Copy exactly, and only, the lines from the line containing "Select the purple" through the last line of the records below, both included.

====

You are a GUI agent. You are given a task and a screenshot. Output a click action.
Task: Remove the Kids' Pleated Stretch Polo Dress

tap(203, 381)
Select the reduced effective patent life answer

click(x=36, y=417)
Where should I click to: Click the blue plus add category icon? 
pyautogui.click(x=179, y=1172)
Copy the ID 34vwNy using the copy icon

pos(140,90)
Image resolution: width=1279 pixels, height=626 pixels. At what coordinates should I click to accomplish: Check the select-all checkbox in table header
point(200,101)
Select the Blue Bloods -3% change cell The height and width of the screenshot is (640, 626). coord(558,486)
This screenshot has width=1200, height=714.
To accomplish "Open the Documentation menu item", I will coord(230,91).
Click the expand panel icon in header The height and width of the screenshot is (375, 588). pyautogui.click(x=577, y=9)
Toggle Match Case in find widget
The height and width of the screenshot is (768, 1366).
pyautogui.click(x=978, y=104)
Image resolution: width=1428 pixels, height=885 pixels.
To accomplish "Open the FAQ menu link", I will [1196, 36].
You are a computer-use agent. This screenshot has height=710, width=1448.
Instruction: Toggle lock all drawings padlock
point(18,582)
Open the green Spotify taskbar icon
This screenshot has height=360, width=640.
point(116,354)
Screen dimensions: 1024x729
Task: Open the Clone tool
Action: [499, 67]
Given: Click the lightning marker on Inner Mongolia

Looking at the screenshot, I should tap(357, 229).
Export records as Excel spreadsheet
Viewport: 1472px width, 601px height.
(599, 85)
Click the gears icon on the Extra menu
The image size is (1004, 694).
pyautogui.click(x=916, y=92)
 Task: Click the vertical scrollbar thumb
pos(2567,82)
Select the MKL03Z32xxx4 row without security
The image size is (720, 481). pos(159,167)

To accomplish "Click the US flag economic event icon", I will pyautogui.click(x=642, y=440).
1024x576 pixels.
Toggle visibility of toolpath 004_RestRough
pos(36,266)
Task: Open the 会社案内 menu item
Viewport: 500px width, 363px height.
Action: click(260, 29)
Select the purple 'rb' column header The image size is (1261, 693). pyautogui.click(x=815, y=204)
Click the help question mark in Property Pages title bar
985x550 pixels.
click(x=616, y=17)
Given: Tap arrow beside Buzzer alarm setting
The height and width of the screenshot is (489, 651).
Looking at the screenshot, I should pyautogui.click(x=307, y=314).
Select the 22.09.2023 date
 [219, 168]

====

> **ANSWER AREA**:
Select the purple 'rb' column header The image size is (1261, 693). pyautogui.click(x=815, y=204)
Click the help question mark in Property Pages title bar
985x550 pixels.
click(x=616, y=17)
Given: Tap arrow beside Buzzer alarm setting
The height and width of the screenshot is (489, 651).
Looking at the screenshot, I should pyautogui.click(x=307, y=314).
Select the 22.09.2023 date
 [219, 168]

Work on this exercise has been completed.